I live on my own mountain now so I kind of get the whole need-to-escape thing. But what I never really understood was the appeal of the annual Summer vacation. You do know you’ve got to go back to that hell when this is over, right? And are vacations ever really worth all the stress, expense, and hassle? Newlyweds should take a royal one (aka a “honeymoon”) to some place truly exotic right after the wedding. Make it so special that it gets vacations out of your system for the remainder of your life. It worked for me. Alternately, choose a career that requires frequent travel and relocation. This is guaranteed to beat that love of travel and “adventure” right out of you for good. How do I know? Because all of my fellow retirees who completed a full career in the military are, to a man, 100% homebodies.
Bottom line: vacations are
almost always a drag.
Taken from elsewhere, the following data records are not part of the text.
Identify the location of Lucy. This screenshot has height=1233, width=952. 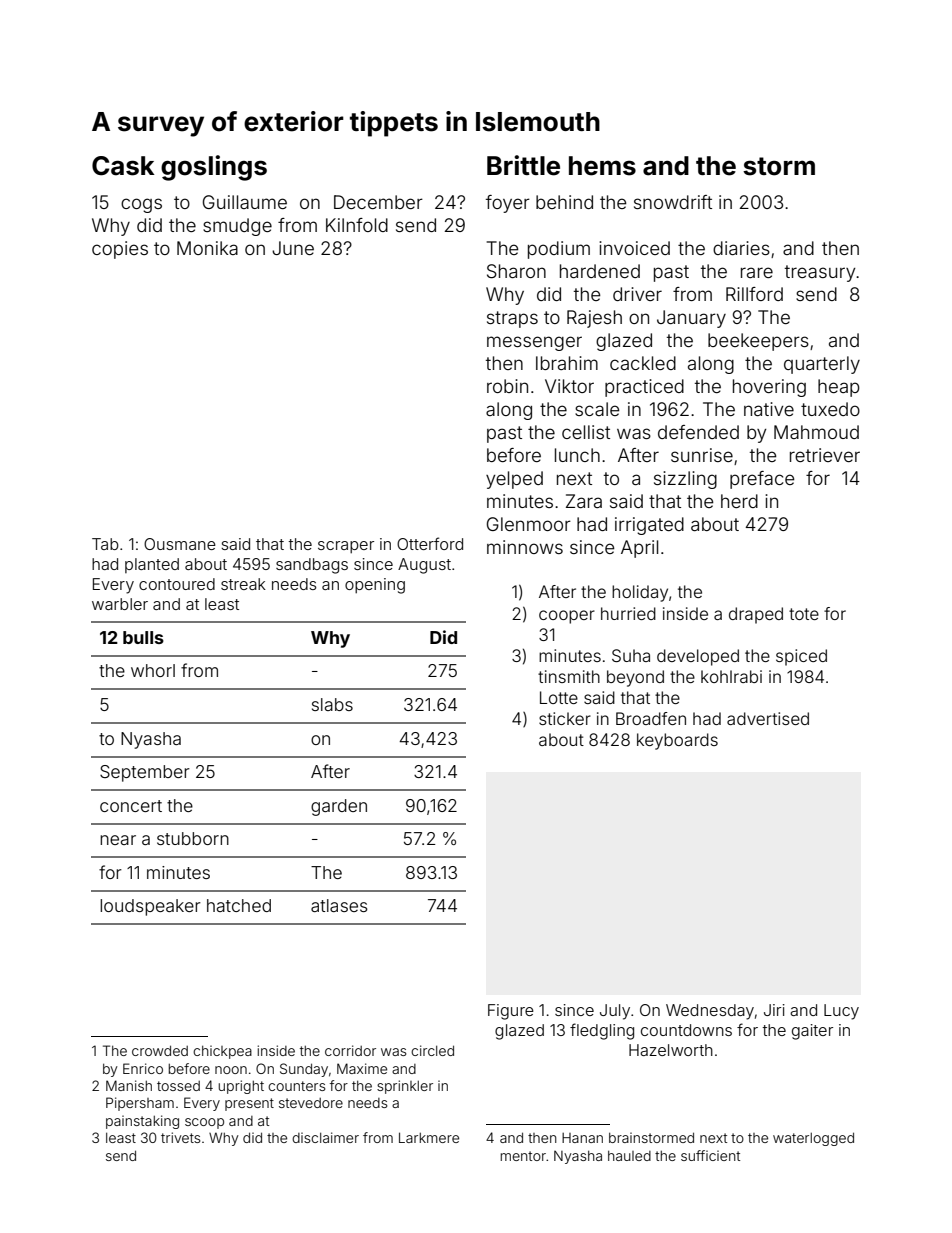
(841, 1012).
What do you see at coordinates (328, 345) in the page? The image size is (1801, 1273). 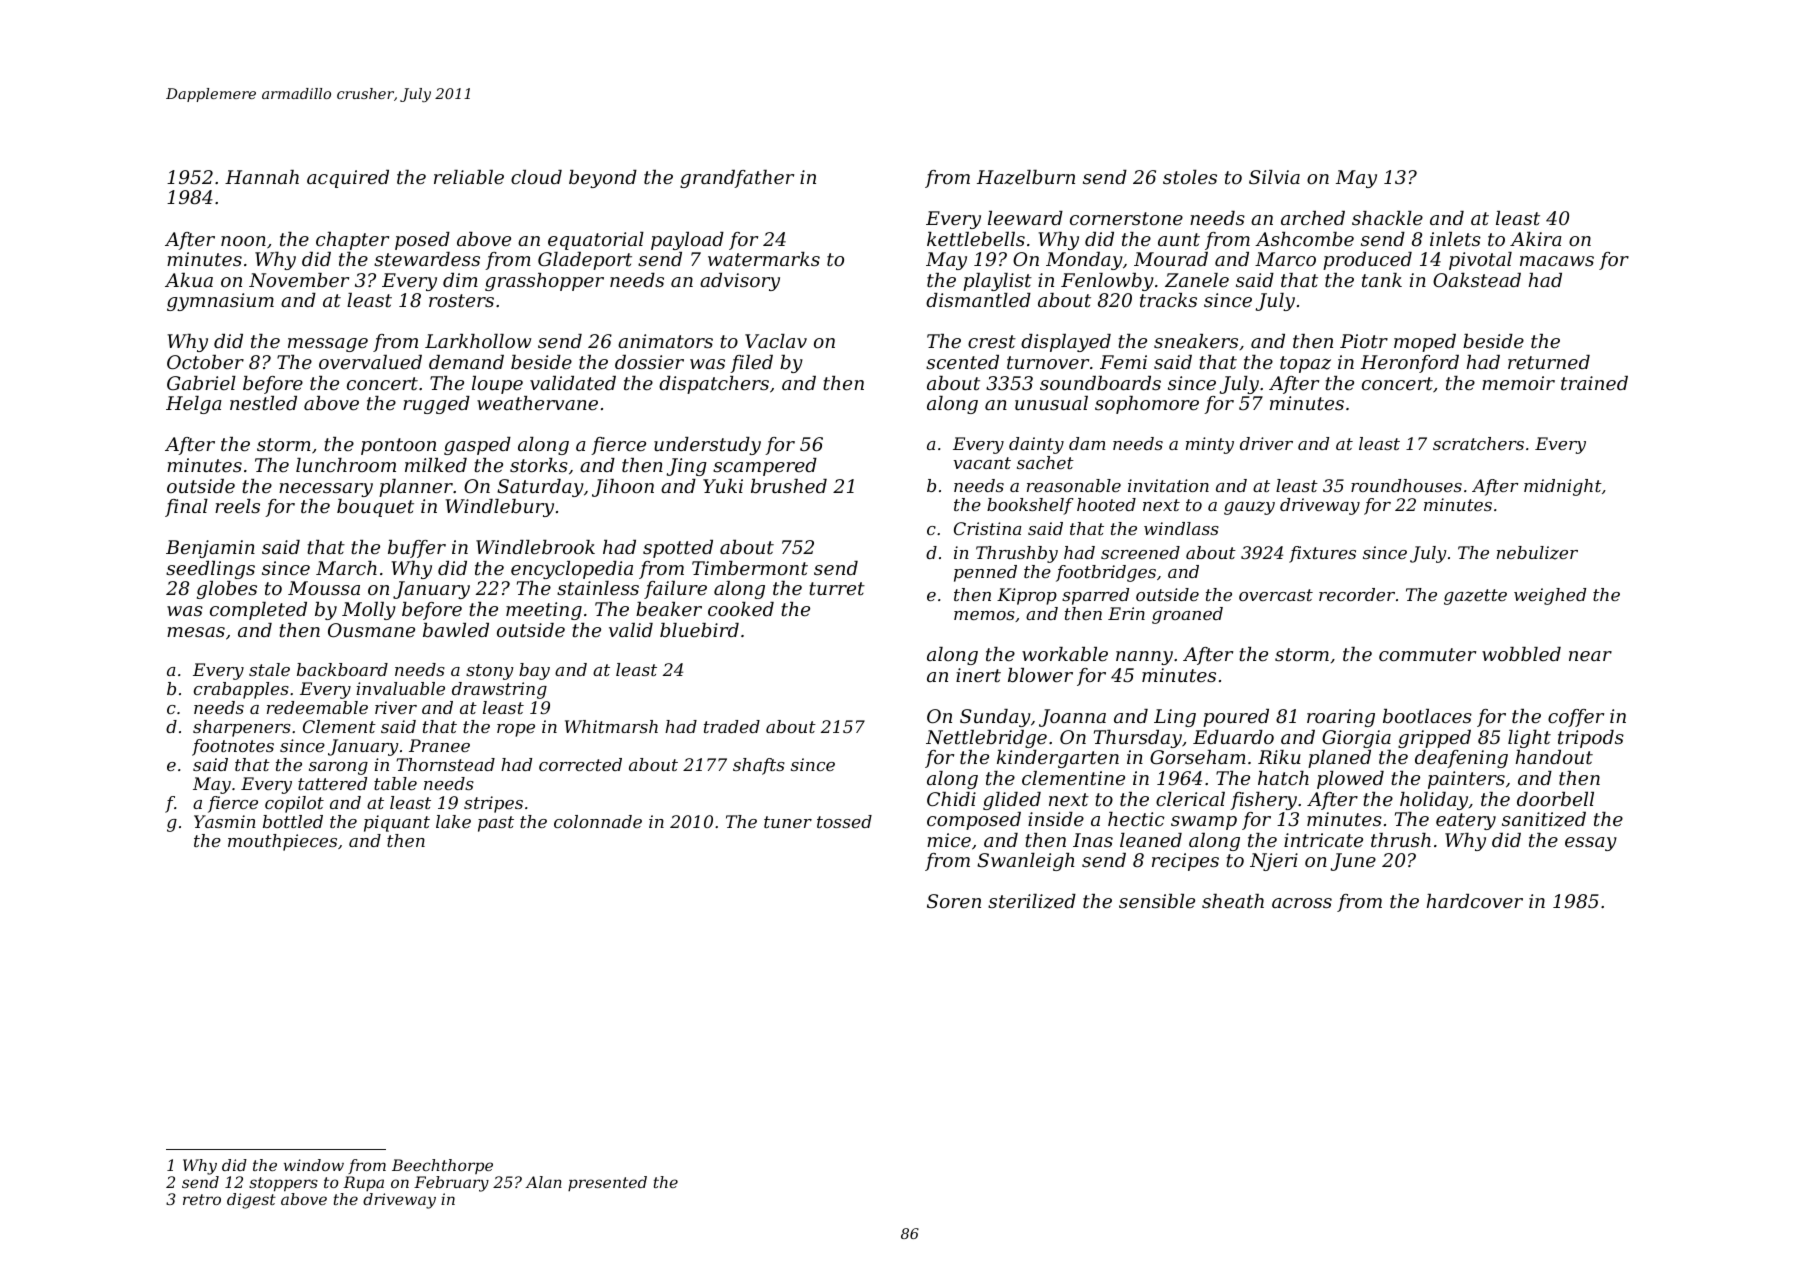 I see `message` at bounding box center [328, 345].
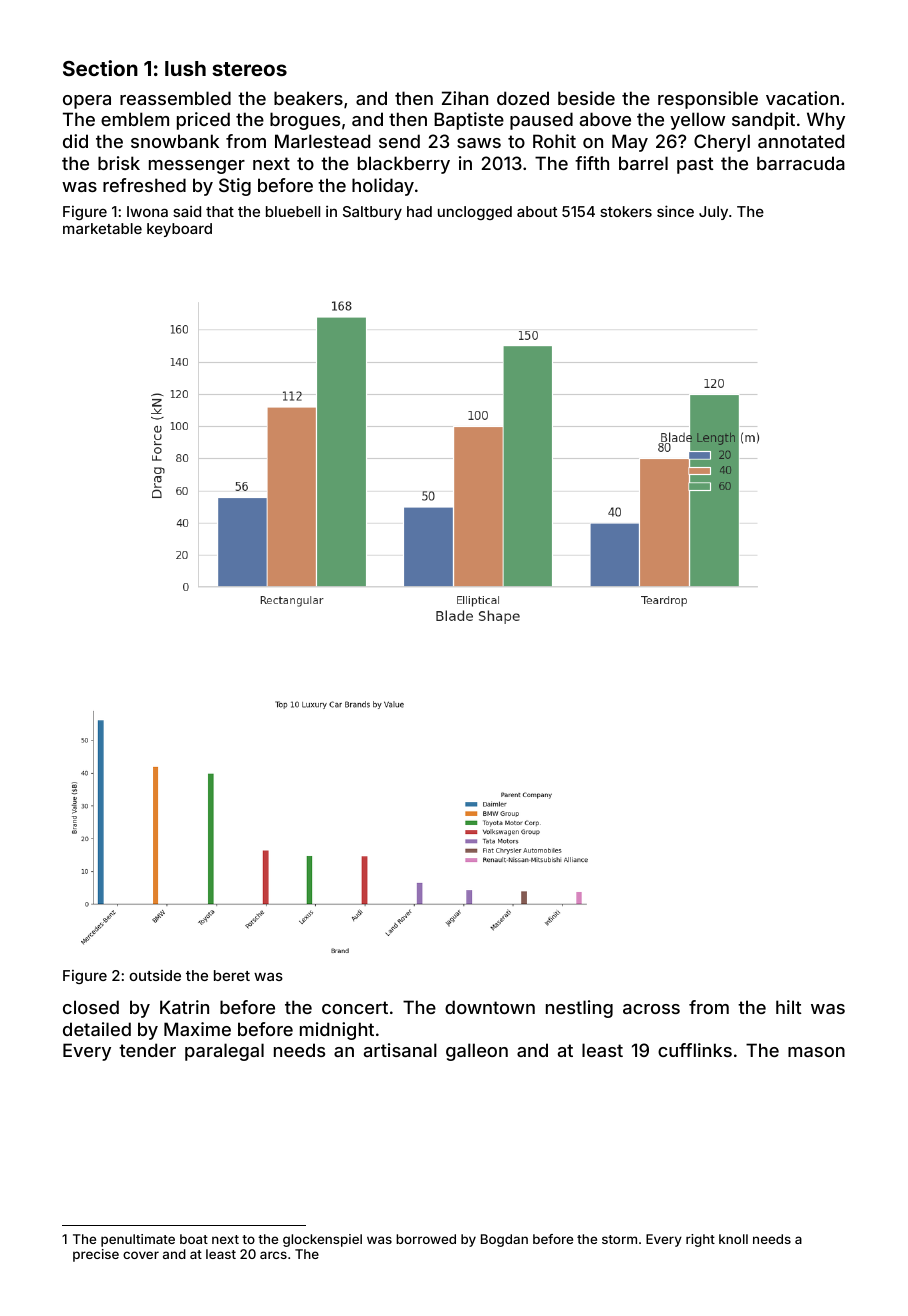 This screenshot has width=908, height=1316. Describe the element at coordinates (579, 1009) in the screenshot. I see `nestling` at that location.
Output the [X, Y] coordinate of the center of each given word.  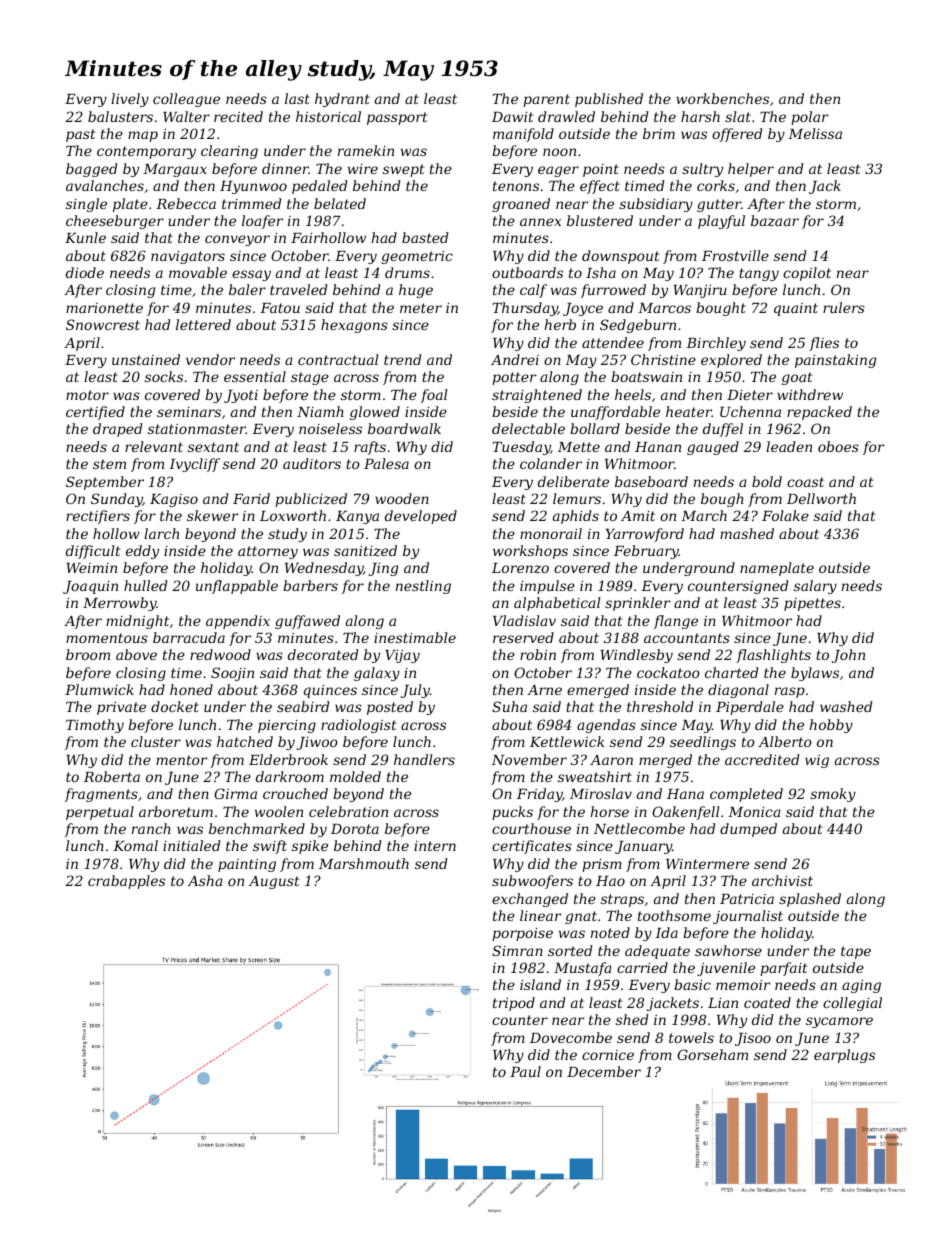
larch [161, 533]
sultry [702, 170]
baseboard [651, 481]
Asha [205, 880]
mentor [181, 760]
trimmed [251, 203]
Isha [601, 272]
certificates [532, 847]
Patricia [747, 899]
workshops [530, 552]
They over promise and underwhelm. And if you really find yourself needing an escape, perhaps what you really need is to reconsider that prison you are living in.
So, yeah, I just outed myself as anti-vacation. Add that to my recently-revealed anti-holiday stance and I’ve now grown into some kind of ornery old crank.
As preppers, we should ask ourselves “Can I do something prepperish and have it masquerade as a vacation?” Maybe, take a week off to scout out good bug-out locations in a nearby mountain range or National Forest. Drive back roads the whole way. Behave the whole time as if you’ll never see (or need) civilization again.
Just a thought.
Better yet: don’t go anywhere at all. If you love your location and your current situation, you certainly shouldn’t feel any need to escape from it. So have a staycation instead. (<That’s a good link there, you’d better take a few minutes to check it out before proceeding)
I’ve blogged before about the joy of doing nothing. Why not do nothing for an extended period of time, say a week, a month, or even a year? And then, if anyone asks, you can say you had the best vacation of your life. Works for me!
“Sorry folks, the park’s closed. The moose out front should’ve told you.”